Reproduce every line of the items below verbatim, leaving out the pictures.

--------------------------------

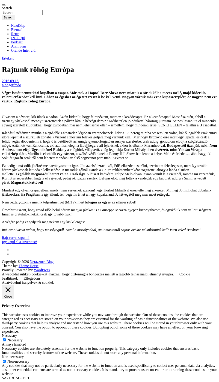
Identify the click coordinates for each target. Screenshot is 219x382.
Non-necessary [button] (13, 357)
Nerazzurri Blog (42, 262)
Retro (15, 34)
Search (7, 8)
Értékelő (8, 58)
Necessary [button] (9, 335)
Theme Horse (29, 266)
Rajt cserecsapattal (16, 238)
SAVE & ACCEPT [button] (16, 378)
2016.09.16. (10, 81)
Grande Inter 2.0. (23, 50)
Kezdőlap (18, 25)
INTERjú (18, 38)
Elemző (16, 30)
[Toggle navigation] (4, 5)
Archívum (18, 46)
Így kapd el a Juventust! (19, 242)
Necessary (15, 340)
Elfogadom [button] (32, 278)
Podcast (17, 42)
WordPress (42, 270)
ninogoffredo (11, 85)
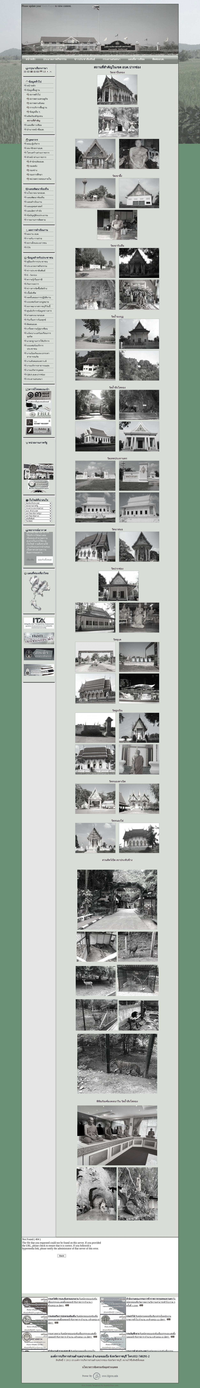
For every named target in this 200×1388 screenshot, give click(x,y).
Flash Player (48, 6)
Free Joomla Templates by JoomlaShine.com (100, 1385)
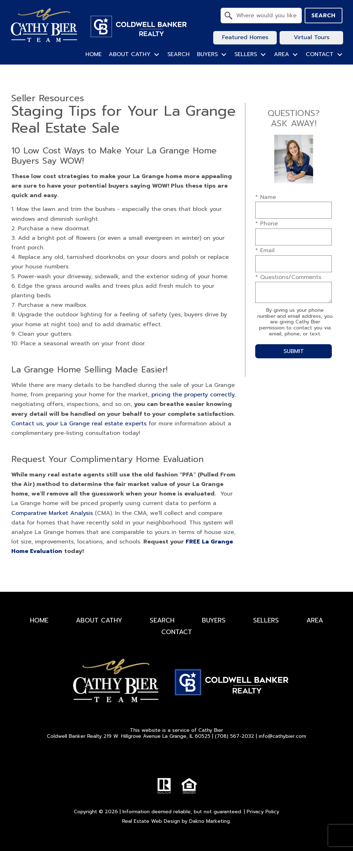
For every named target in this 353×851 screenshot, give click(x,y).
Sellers (266, 620)
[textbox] (265, 15)
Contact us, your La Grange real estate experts (78, 423)
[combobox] (261, 15)
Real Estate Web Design (151, 821)
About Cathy (99, 620)
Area (314, 620)
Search (323, 15)
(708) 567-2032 (234, 736)
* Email (265, 250)
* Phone (266, 223)
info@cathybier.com (282, 736)
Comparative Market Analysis (52, 513)
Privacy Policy (263, 811)
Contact (176, 632)
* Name (265, 197)
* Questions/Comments (288, 277)
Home (93, 54)
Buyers (214, 620)
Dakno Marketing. (210, 821)
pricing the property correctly (192, 394)
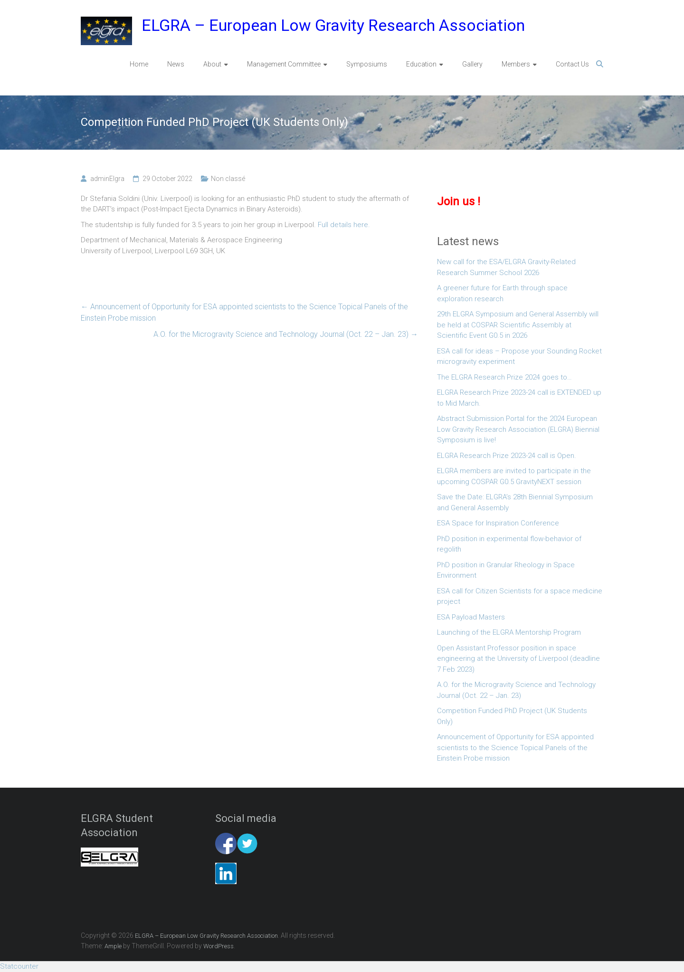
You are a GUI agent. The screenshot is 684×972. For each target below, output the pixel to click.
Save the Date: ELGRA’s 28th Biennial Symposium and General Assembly (515, 502)
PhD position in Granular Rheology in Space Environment (506, 570)
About (212, 64)
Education (421, 64)
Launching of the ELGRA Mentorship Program (509, 632)
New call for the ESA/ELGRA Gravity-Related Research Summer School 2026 (506, 267)
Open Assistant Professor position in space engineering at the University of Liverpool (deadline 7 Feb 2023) (518, 659)
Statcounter (19, 966)
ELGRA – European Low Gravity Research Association (333, 25)
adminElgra (107, 178)
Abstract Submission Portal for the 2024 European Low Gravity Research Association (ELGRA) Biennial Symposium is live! (518, 429)
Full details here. (344, 224)
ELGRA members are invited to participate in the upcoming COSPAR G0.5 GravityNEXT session (514, 476)
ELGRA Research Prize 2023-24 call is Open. (506, 455)
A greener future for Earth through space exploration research (502, 293)
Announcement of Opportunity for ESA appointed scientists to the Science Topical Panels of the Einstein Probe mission (244, 312)
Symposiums (366, 64)
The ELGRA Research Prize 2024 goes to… (504, 377)
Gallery (472, 64)
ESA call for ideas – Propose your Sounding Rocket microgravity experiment (519, 356)
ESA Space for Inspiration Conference (498, 523)
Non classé (228, 178)
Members (516, 64)
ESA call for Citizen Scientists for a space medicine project (519, 596)
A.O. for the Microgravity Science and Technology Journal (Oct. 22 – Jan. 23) (285, 334)
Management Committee (284, 64)
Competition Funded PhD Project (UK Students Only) (512, 716)
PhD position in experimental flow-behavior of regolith (509, 544)
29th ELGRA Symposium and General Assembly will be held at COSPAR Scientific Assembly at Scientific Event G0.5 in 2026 (517, 325)
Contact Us (572, 64)
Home (139, 64)
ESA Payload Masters (471, 617)
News (175, 64)
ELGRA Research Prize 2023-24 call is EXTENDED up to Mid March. (519, 398)
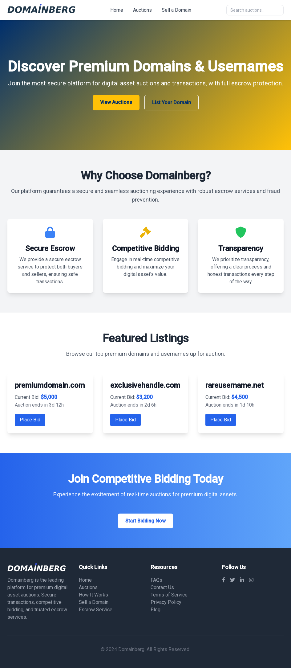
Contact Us (162, 587)
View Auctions (116, 102)
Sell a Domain (176, 10)
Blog (155, 610)
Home (116, 10)
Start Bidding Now (145, 521)
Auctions (142, 10)
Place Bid (30, 420)
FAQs (156, 580)
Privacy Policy (166, 602)
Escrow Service (95, 610)
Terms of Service (169, 595)
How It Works (93, 595)
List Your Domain (171, 102)
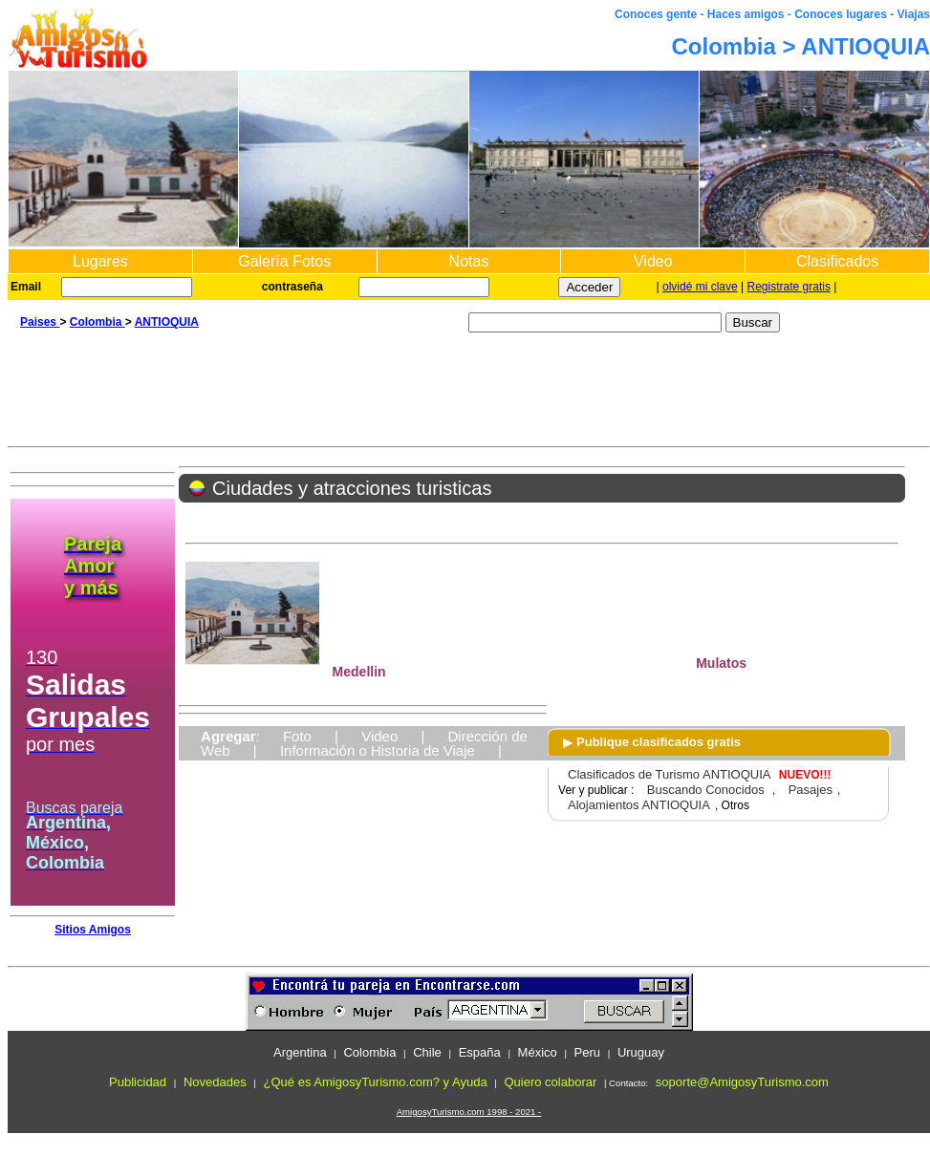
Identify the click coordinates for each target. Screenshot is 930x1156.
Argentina (300, 1052)
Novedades (215, 1082)
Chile (427, 1052)
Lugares (100, 261)
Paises (39, 322)
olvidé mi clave (700, 286)
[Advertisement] (469, 394)
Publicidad (137, 1082)
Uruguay (640, 1052)
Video (653, 261)
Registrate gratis (789, 286)
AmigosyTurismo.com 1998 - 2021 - (469, 1111)
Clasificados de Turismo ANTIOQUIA (669, 774)
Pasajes (811, 789)
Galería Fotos (284, 261)
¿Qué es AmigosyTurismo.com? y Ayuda (375, 1082)
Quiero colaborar (550, 1082)
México (537, 1052)
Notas (469, 261)
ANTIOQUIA (167, 322)
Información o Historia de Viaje (377, 750)
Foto (297, 736)
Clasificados (837, 261)
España (480, 1052)
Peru (587, 1052)
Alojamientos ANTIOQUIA (639, 805)
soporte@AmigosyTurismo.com (742, 1082)
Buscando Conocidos (706, 789)
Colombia (97, 322)
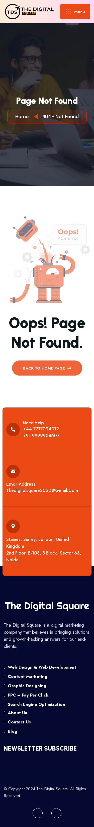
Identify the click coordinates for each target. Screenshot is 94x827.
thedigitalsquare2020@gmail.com (42, 490)
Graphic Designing (25, 686)
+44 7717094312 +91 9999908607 (41, 432)
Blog (10, 731)
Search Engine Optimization (34, 704)
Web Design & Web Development (40, 667)
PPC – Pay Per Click (26, 695)
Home (23, 116)
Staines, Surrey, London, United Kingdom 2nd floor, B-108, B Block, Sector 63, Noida (43, 549)
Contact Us (17, 722)
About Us (15, 713)
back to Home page (47, 370)
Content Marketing (25, 676)
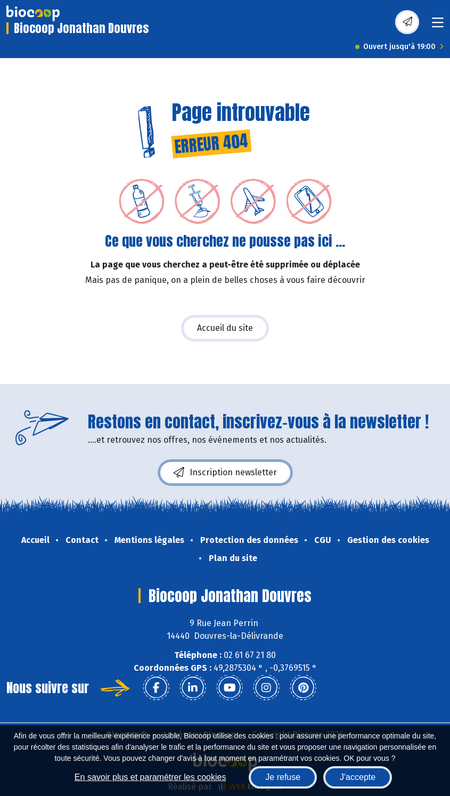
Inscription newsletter (225, 472)
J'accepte (357, 777)
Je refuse (282, 777)
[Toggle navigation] (438, 26)
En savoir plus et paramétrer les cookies (150, 777)
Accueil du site (225, 328)
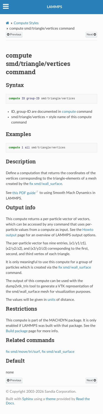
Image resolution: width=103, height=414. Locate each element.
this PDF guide (23, 193)
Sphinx (27, 399)
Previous (14, 34)
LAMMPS (54, 7)
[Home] (7, 23)
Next (91, 34)
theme (51, 399)
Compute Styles (26, 23)
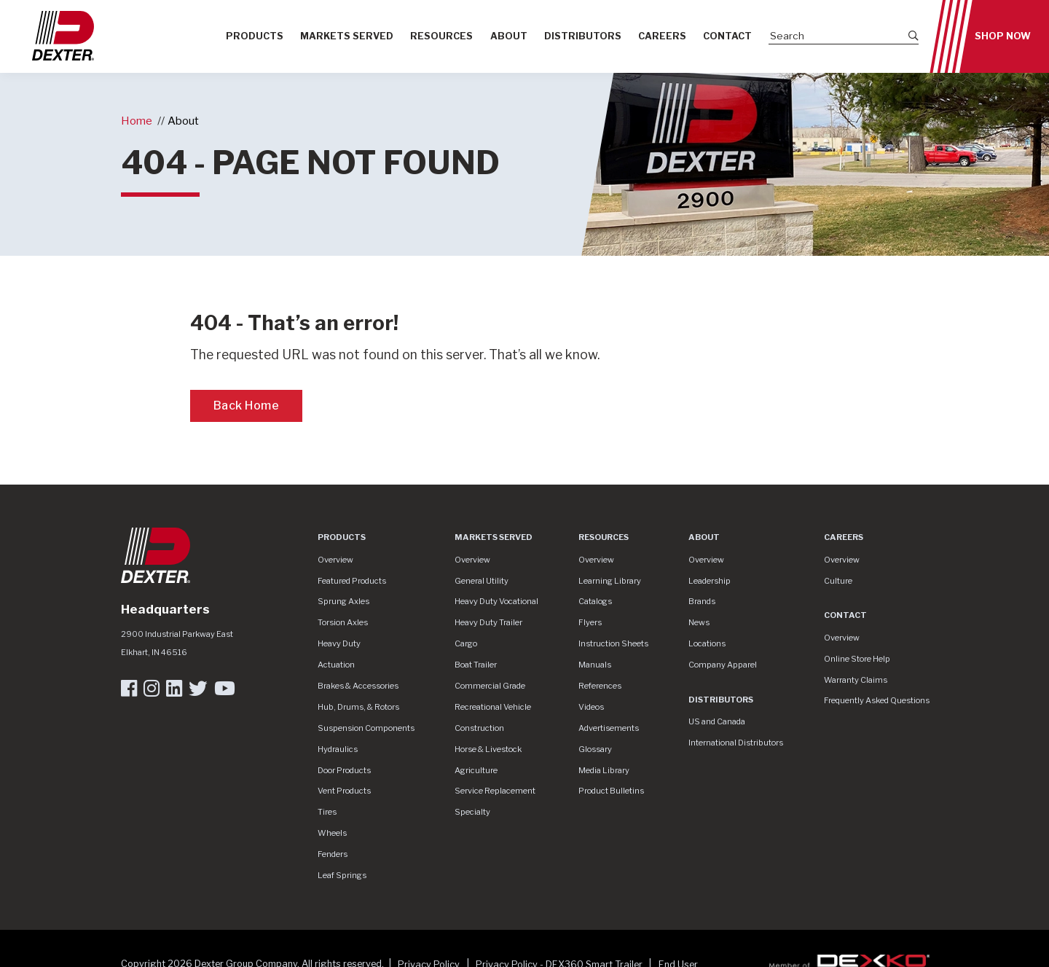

--------------------------------

• [Complete output]
Identify the click coordinates for each target. Screenshot is 219x382.
Non-necessary [button] (13, 357)
Nerazzurri Blog (42, 262)
Retro (15, 34)
Search (7, 8)
Értékelő (8, 58)
Necessary [button] (9, 335)
Theme Horse (29, 266)
Rajt cserecsapattal (16, 238)
SAVE & ACCEPT [button] (16, 378)
2016.09.16. (10, 81)
Grande Inter 2.0. (23, 50)
Kezdőlap (18, 25)
INTERjú (18, 38)
Elemző (16, 30)
[Toggle navigation] (4, 5)
Archívum (18, 46)
Így kapd el a Juventust! (19, 242)
Necessary (15, 340)
Elfogadom [button] (32, 278)
Podcast (17, 42)
WordPress (42, 270)
ninogoffredo (11, 85)
For every named target in this 200×1388 screenshot, give click(x,y).
Flash Player (48, 6)
Free Joomla Templates by JoomlaShine.com (100, 1385)
For every named target in this 353×851 screenshot, give click(x,y).
Sellers (266, 620)
[textbox] (265, 15)
Contact us, your La Grange real estate experts (78, 423)
[combobox] (261, 15)
Real Estate Web Design (151, 821)
About Cathy (99, 620)
Area (314, 620)
Search (323, 15)
(708) 567-2032 (234, 736)
* Email (265, 250)
* Phone (266, 223)
info@cathybier.com (282, 736)
Comparative Market Analysis (52, 513)
Privacy Policy (263, 811)
Contact (176, 632)
* Name (265, 197)
* Questions/Comments (288, 277)
Home (93, 54)
Buyers (214, 620)
Dakno Marketing. (210, 821)
pricing the property correctly (192, 394)
You are a GUI agent. The screenshot is 684×972. For each target below, output the pixel to click.
Save the Date: ELGRA’s 28th Biennial Symposium and General Assembly (515, 502)
PhD position in Granular Rheology in Space Environment (506, 570)
About (212, 64)
Education (421, 64)
Launching of the ELGRA Mentorship Program (509, 632)
New call for the ESA/ELGRA Gravity-Related Research Summer School 2026 (506, 267)
Open Assistant Professor position in space engineering at the University of Liverpool (deadline 7 Feb 2023) (518, 659)
Statcounter (19, 966)
ELGRA – European Low Gravity Research Association (333, 25)
adminElgra (107, 178)
Abstract Submission Portal for the 2024 European Low Gravity Research Association (ELGRA) Biennial Symposium is live! (518, 429)
Full details here. (344, 224)
ELGRA members are invited to participate in the upcoming COSPAR G0.5 GravityNEXT session (514, 476)
ELGRA Research Prize 2023-24 call is Open. (506, 455)
A greener future for Earth through space exploration research (502, 293)
Announcement of Opportunity for ESA appointed scientists to the Science Topical Panels of the Einstein Probe mission (244, 312)
Symposiums (366, 64)
The ELGRA Research Prize 2024 goes to… (504, 377)
Gallery (472, 64)
ESA call for ideas – Propose your Sounding Rocket microgravity experiment (519, 356)
ESA Space for Inspiration Conference (498, 523)
Non classé (228, 178)
Members (516, 64)
ESA call for Citizen Scientists for a space medicine project (519, 596)
A.O. for the Microgravity Science and Technology Journal (Oct. 22 – Jan. 23) (285, 334)
Management Committee (284, 64)
Competition Funded PhD Project (UK Students Only) (512, 716)
PhD position in experimental flow-behavior of regolith (509, 544)
29th ELGRA Symposium and General Assembly will be held at COSPAR Scientific Assembly at Scientific Event G0.5 in 2026 (517, 325)
Contact Us (572, 64)
Home (139, 64)
ESA Payload Masters (471, 617)
News (175, 64)
ELGRA Research Prize 2023-24 call is EXTENDED up to Mid March. (519, 398)
Contact Us (162, 587)
View Auctions (116, 102)
Sell a Domain (176, 10)
Blog (155, 610)
Home (116, 10)
Start Bidding Now (145, 521)
Auctions (142, 10)
Place Bid (30, 420)
FAQs (156, 580)
Privacy Policy (166, 602)
Escrow Service (95, 610)
Terms of Service (169, 595)
How It Works (93, 595)
List Your Domain (171, 102)
Identify the click coordinates for each target. Screenshot is 930x1156.
Argentina (300, 1052)
Novedades (215, 1082)
Chile (427, 1052)
Lugares (100, 261)
Paises (39, 322)
olvidé mi clave (700, 286)
[Advertisement] (469, 394)
Publicidad (137, 1082)
Uruguay (640, 1052)
Video (653, 261)
Registrate gratis (789, 286)
AmigosyTurismo.com 1998 - 2021 - (469, 1111)
Clasificados de Turismo ANTIOQUIA (669, 774)
Pasajes (811, 789)
Galería Fotos (284, 261)
¿Qué es AmigosyTurismo.com? y Ayuda (375, 1082)
Quiero colaborar (550, 1082)
México (537, 1052)
Notas (469, 261)
ANTIOQUIA (167, 322)
Información o Historia de Viaje (377, 750)
Foto (297, 736)
Clasificados (837, 261)
España (480, 1052)
Peru (587, 1052)
Alojamientos ANTIOQUIA (639, 805)
soporte@AmigosyTurismo.com (742, 1082)
Buscando Conocidos (706, 789)
Colombia (97, 322)
Identify the click coordinates for each target. Screenshot is 94x827.
thedigitalsquare2020@gmail.com (42, 490)
Graphic Designing (25, 686)
+44 7717094312 +91 9999908607 (41, 432)
Blog (10, 731)
Search Engine Optimization (34, 704)
Web Design & Web Development (40, 667)
PPC – Pay Per Click (26, 695)
Home (23, 116)
Staines, Surrey, London, United Kingdom 2nd floor, B-108, B Block, Sector 63, Noida (43, 549)
Contact Us (17, 722)
About Us (15, 713)
back to Home page (47, 370)
Content Marketing (25, 676)
Inscription newsletter (225, 472)
J'accepte (357, 777)
Je refuse (282, 777)
[Toggle navigation] (438, 26)
En savoir plus et paramétrer les cookies (150, 777)
Accueil du site (225, 328)
Image resolution: width=103, height=414. Locate each element.
this PDF guide (23, 193)
Sphinx (27, 399)
Previous (14, 34)
LAMMPS (54, 7)
[Home] (7, 23)
Next (91, 34)
theme (51, 399)
Compute Styles (26, 23)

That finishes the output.